Develop a Personal or Family Budget
to Achieve Your Financial Goals

By Stock Research Pro • March 19th, 2009

A personal or family budget is a plan to effectively manage money by tracking your income and monitoring your expenses. Developing a budget is a critical component when setting your financial goals. Done properly, a budget can help you to optimize the use of your income and minimize financial stress. You should be prepared to revise and adjust your budget as your needs change over time.

Steps to Develop Your Budget

(1) Set Goals: Before developing your budget, you need to develop a long-term vision of your financial future. Goals such as buying a car, a house and saving for college education will figure prominently into your planning as the achievement of these goals will require you to live below your means. You build your budget plan as a means to achieve these worthy financial goals. At the end of this step, you should have a sense of how much money you will need (in future dollars) to achieve your financial goals.

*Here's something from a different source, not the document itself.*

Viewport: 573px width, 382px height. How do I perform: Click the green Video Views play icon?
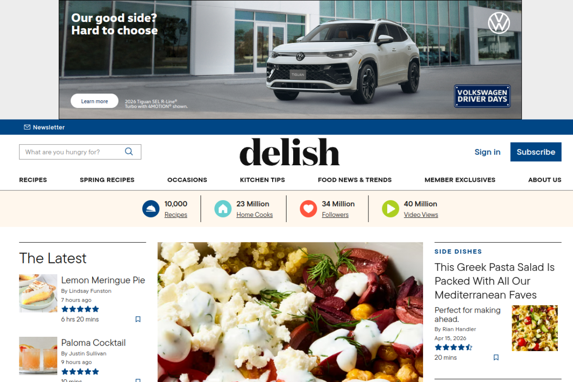coord(390,209)
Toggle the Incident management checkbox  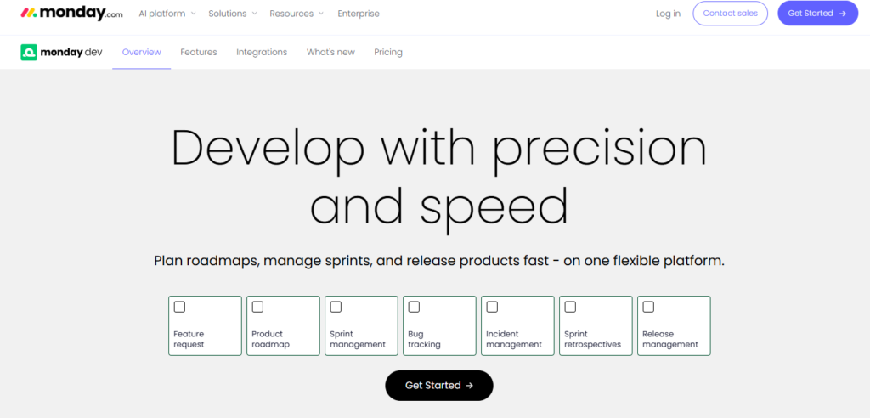(x=492, y=307)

(2) Set a Budgeting Timeframe: Decide whether you will develop your budget around daily, weekly, monthly or some other time period. Monthly is the most common approach. Set some initial short-term goals around how much money you would like to have left over each month for saving and investing toward your financial goals.

(3) Get Organized: You then need to collect all of the necessary data to begin your planning. Bank account balances, investment statements, outstanding loan balances. This information is required to begin your assessment.

(4) Assess Your Current Financial Situation: You can’t reach a destination without knowing your starting point. The assessment is about defining your stating point in terms of assets, liabilities, sources of income, and spending requirements. At the end of this step, you should have a clear indication as to how much debt (if any) you owe and to whom and whether or not you are currently cash flow positive (Does your income exceed your assets?)

(5) Make it a Priority to Pay Off High Interest Debt: It does not make a lot of sense to be putting money into a bank account that could go toward getting you out of the high-interest debt associated with such things as credit cards. Your first priority should be in alleviating this debt.At the end of this step you should have prioritized your outstanding debt by rate of interest.

(6) Put Your Plan Into Action: Between income and expenses, the easier to control is the amount you are spending. Think about dividing your expenses into luxuries and necessities so you can achieve your short-term monthly savings goals that will enable you to achieve your long-term goals. Continue to trim the luxury items until you are saving at a rate that is consistent with your monthly goal. At the end of this step you should have a clear idea as to how you can consistently meet your monthly savings goal.

(7) Revisit and Revise: Re-assess your plan on a regular basis. Perhaps you could be saving more, thus decreasing the timeframe to realizing your financial goals. Or, perhaps your financial goals have changed.


The above information is educational and should not be interpreted as financial advice. For advice that is specific to your circumstances, you should consult a financial or tax advisor.